Extracted records
◇ ◇ ◇ ◇ ◇ ◇ ◇

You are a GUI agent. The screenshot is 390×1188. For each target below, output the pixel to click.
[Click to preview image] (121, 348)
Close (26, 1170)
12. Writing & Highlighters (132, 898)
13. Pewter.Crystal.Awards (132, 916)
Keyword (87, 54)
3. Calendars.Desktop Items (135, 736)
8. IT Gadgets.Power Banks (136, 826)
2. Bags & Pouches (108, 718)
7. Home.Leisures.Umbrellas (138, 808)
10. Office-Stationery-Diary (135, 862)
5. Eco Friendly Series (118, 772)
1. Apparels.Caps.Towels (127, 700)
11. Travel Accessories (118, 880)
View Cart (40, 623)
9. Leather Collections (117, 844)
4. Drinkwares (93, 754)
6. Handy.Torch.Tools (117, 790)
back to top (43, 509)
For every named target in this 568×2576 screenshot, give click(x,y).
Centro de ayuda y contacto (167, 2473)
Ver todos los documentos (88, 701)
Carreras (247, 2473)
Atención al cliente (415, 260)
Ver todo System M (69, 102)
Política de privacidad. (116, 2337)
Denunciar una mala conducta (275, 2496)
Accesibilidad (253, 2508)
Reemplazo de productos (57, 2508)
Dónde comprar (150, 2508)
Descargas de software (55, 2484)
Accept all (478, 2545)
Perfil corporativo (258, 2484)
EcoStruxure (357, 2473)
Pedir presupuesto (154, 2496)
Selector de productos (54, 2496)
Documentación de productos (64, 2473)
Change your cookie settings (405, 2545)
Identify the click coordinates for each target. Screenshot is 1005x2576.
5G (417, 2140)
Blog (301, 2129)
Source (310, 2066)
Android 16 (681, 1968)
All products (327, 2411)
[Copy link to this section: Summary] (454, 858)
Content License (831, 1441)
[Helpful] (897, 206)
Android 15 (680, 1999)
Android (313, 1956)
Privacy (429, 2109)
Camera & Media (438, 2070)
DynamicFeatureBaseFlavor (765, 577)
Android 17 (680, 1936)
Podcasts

◇ ◇ ◇ ◇ ◇ ◇ ◇

Could you set down exactly the lines from the one containing "EcoStruxure (357, 2473)" through the last line of the records above, both included?

= Answer to this task =
EcoStruxure (357, 2473)
Pedir presupuesto (154, 2496)
Selector de productos (54, 2496)
Documentación de productos (64, 2473)
Change your cookie settings (405, 2545)
Identify the click coordinates for each target. Screenshot is 1005x2576.
5G (417, 2140)
Blog (301, 2129)
Source (310, 2066)
Android 16 (681, 1968)
All products (327, 2411)
[Copy link to this section: Summary] (454, 858)
Content License (831, 1441)
[Helpful] (897, 206)
Android 15 (680, 1999)
Android (313, 1956)
Privacy (429, 2109)
Camera & Media (438, 2070)
DynamicFeatureBaseFlavor (765, 577)
Android 17 (680, 1936)
Podcasts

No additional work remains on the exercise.